Steve Tipton, one of my professors at the Candler School of Theology, always juxtaposed this phrase (“amphetamine of the upper middle class”) with “opium of the people,” Marx’s famous critique of religion. He as suggesting that contemporary forms of self-help and spirituality reconcile white-collar and creative professionals to their frenzied labor every bit as effectively as Marx’s religion sedated the proletariat.
The latest outburst of this critique has focused on the surging popularity of mindfulness, often among the conspicuously well-off and powerful. Among the latest gems in this mini-genre is Joshua Eaton’s new post at Slate, “Gentrifying the Dharma: How the 1 percent is Hijacking Mindfulness.” Eaton begins by describing a protest that disrupted a panel called “Three Steps to Build Corporate Mindfulness the Google Way,” part of the 2014 Wisdom 2.0 conference in San Francisco. Apparently the conference focuses on the conversion of technology and spirituality.
And, well, money. Eaton quotes an article by one of the protestors:
“Most of the workshops offer lifestyle and consumer choices that are meant to help people heal from the harm, emptiness and unsustainability associated with living under capitalism, but [they do so] without offering an analysis of where this disconnection comes from,” Amanda Ream, one of the disruption’s organizers, writes in a blog post for Tricycle Magazine explaining why she disrupted the conference. “The conference presents an evolution in consciousness of the wealthiest among us as the antidote to suffering rather than the redistribution of wealth and power.

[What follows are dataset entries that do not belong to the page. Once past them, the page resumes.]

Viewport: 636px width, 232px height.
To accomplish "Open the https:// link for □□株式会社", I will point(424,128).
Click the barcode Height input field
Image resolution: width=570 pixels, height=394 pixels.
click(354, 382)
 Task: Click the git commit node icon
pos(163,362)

While traditionalists and communitarians have accused contemporary spirituality of narcissism since roughly 1966, the emergence of corporate spirituality, like Google’s, has prompted a new wave of cultural criticism that frames the vogue of mindfulness as the servant of neo-liberal capitalism — a way to soothe the nerves of professionals so they can, in turn, serve the bottom line. Particularly since it’s recent cover story in Time, mindfulness has attracted the bulk of this criticism.
But it’s not just mindfulness practice, which, as almost everyone allows, can do lots of people lots of good. The spiritual capitalism of Tom’s shoes has raised some eyebrows, as has Google advertisements that frame good technology as the panaceas to world conflict (leaving aside that pesky history). My friend Dennis LoRusso, who is doing his dissertation on workplace spirituality, was ahead of the curve in 2011 when he attended the first International Faith and Spirit at Work Conference at the Tyson Center for Faith and Spirituality in the Workplace, itself affiliated with the Sam Walton College of Business at the University of Arkansas. Among other things, Dennis reported back that while many presenters were spiritual teachers, the sponsorship was all corporate. Which brings us back to mindfulness.

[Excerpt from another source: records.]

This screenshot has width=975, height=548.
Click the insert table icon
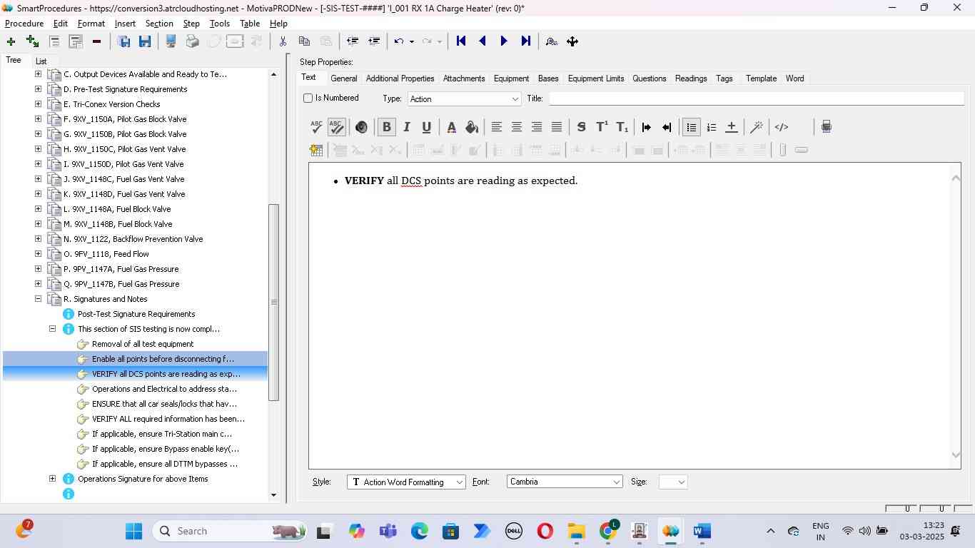(316, 150)
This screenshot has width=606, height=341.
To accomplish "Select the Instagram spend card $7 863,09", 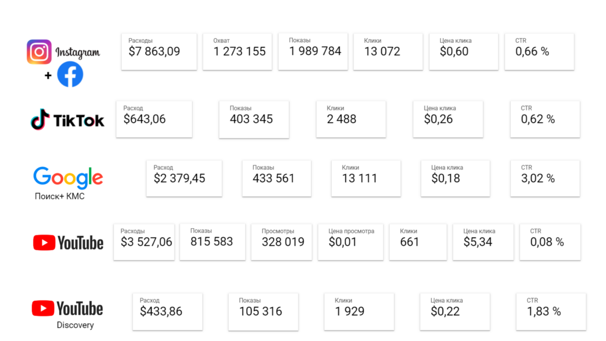I will [159, 52].
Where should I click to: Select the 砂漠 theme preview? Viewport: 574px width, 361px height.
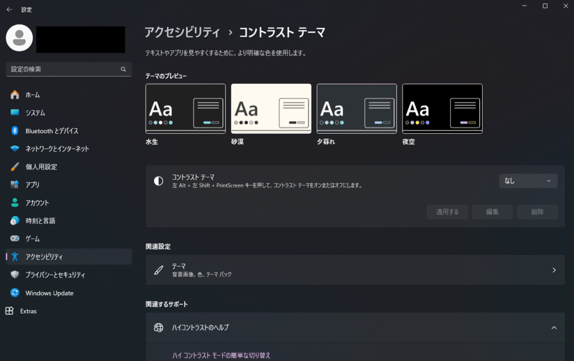(271, 109)
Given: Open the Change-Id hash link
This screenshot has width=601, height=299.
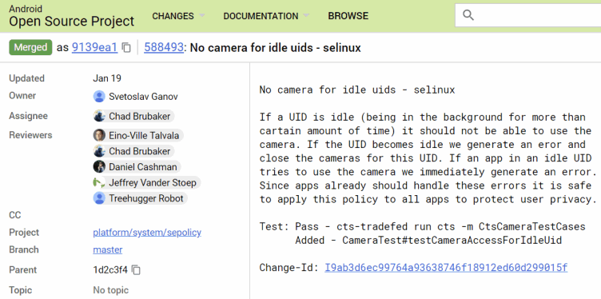Looking at the screenshot, I should point(446,267).
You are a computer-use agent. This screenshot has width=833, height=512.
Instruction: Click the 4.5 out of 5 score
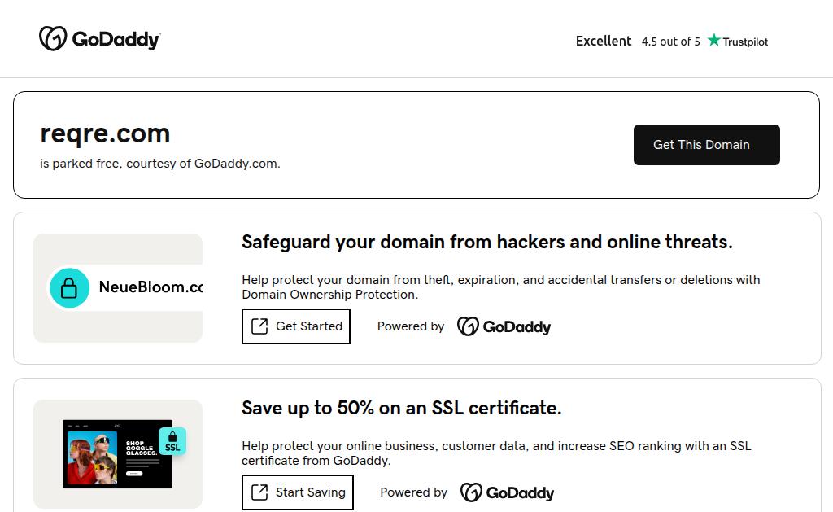pos(670,42)

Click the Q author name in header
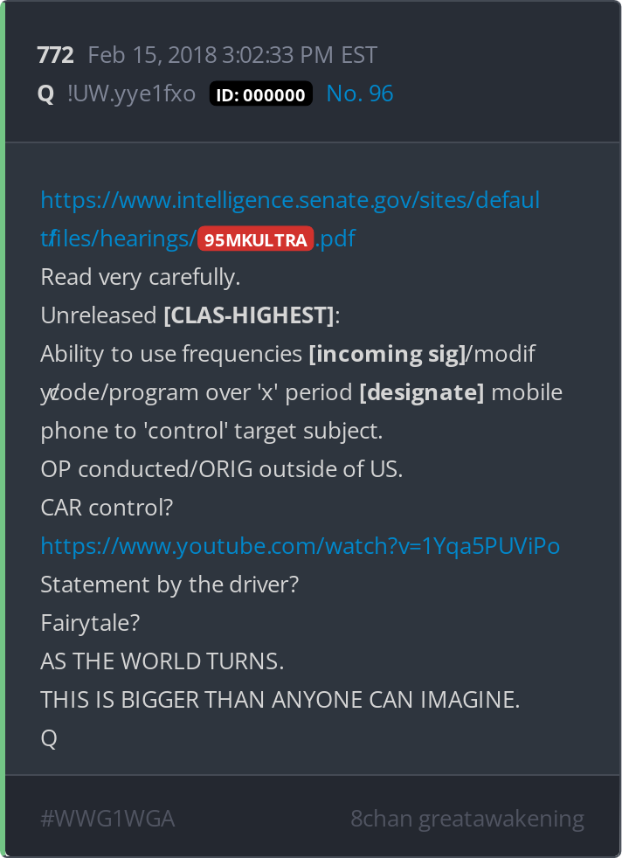tap(45, 94)
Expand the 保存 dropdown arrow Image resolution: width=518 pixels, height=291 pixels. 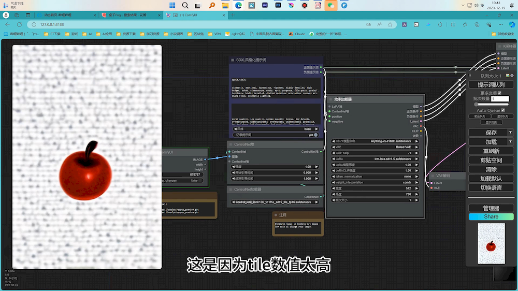pyautogui.click(x=510, y=133)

So here’s the thing: on my better days, I do mindfulness meditation. It makes a difference. I’ve also seen documentaries showing it helped prisoners in India, and I know colleagues at Emory University and the Earlham School of Religion who have used it to cope with serious illness as well as stress. One response to the Time article pointed out that mindfulness practices were bringing healing and solace to soldiers, burned-out doctors, the mentally ill, and amateur athletes, among other members of the 99 percent. So it’s clear that mindfulness meditation is not intrinsically a force for neo-liberal capitalism. It’s been around a little longer than that.

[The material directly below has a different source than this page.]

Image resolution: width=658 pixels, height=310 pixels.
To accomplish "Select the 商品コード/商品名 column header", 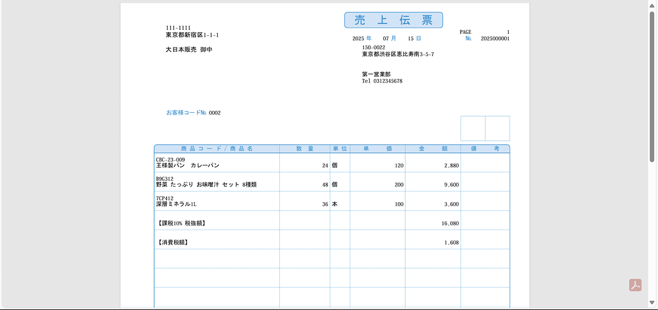I will coord(217,148).
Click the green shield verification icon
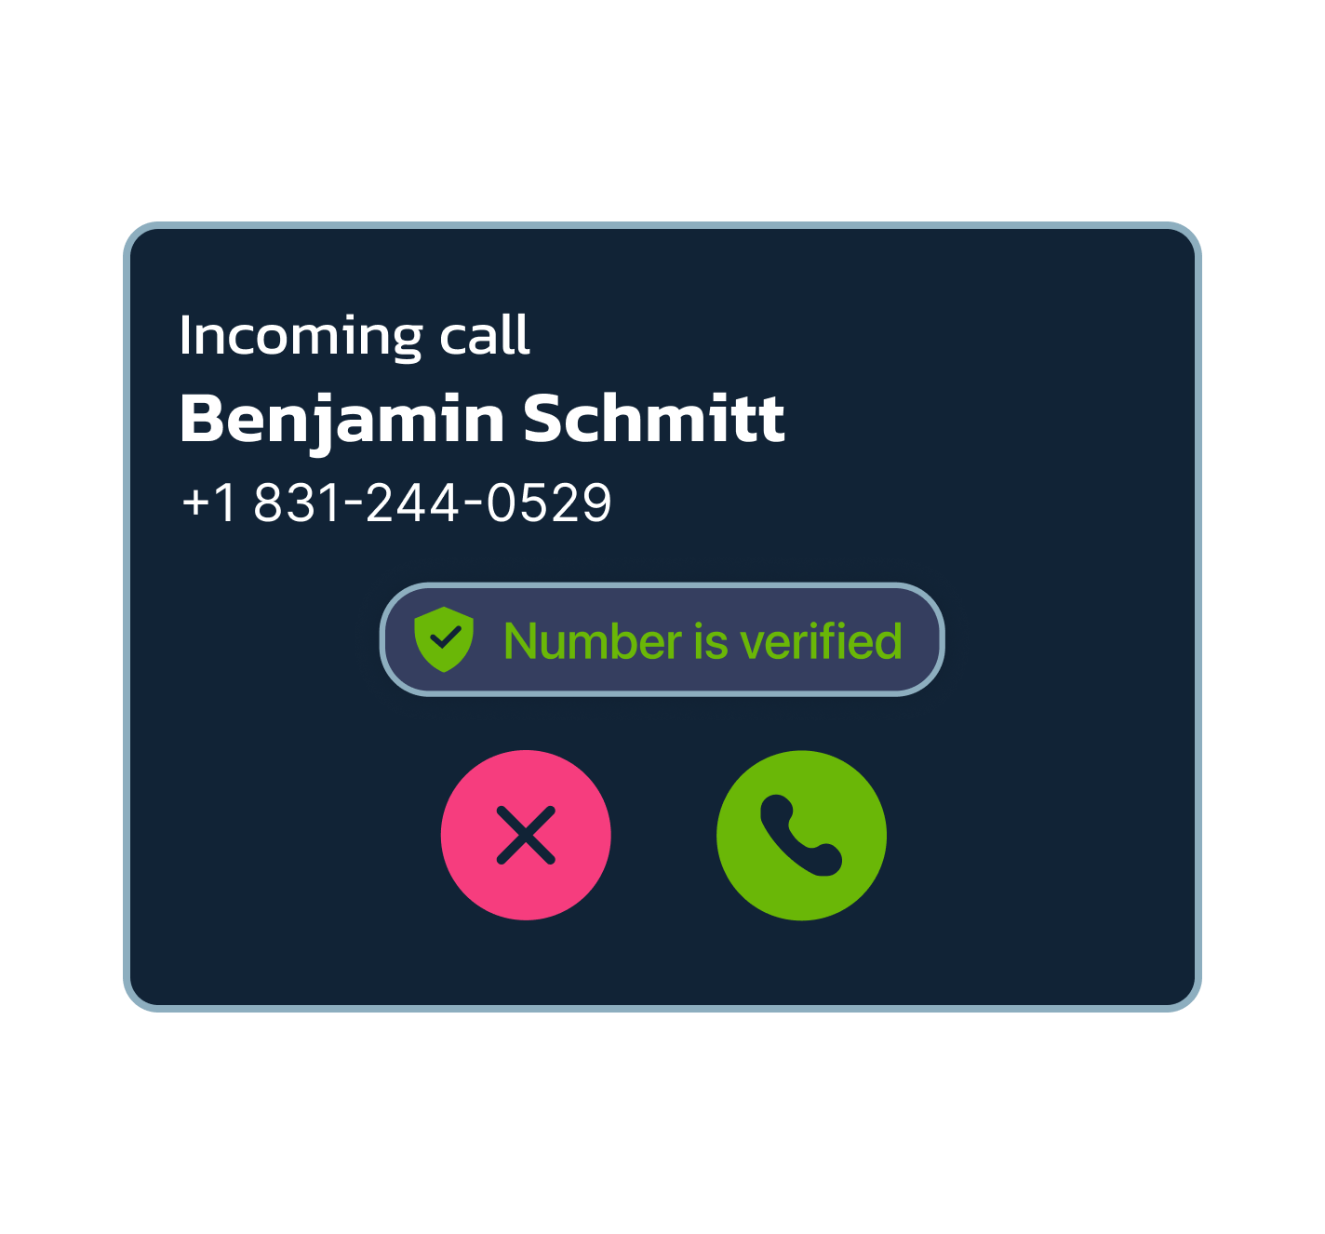1325x1234 pixels. 444,639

But in a place like the ESR, where we embrace spiritual formation and are, at the least, open to personal spiritualities and various meditation practices, how do we resist becoming part of the problem? For example, can we cultivate a spirituality of resistance (as the Quaker tradition would strongly suggest)? Because, as much as sympathy as I have for criticisms of spirituality, I suspect resistance movements are also going to need it.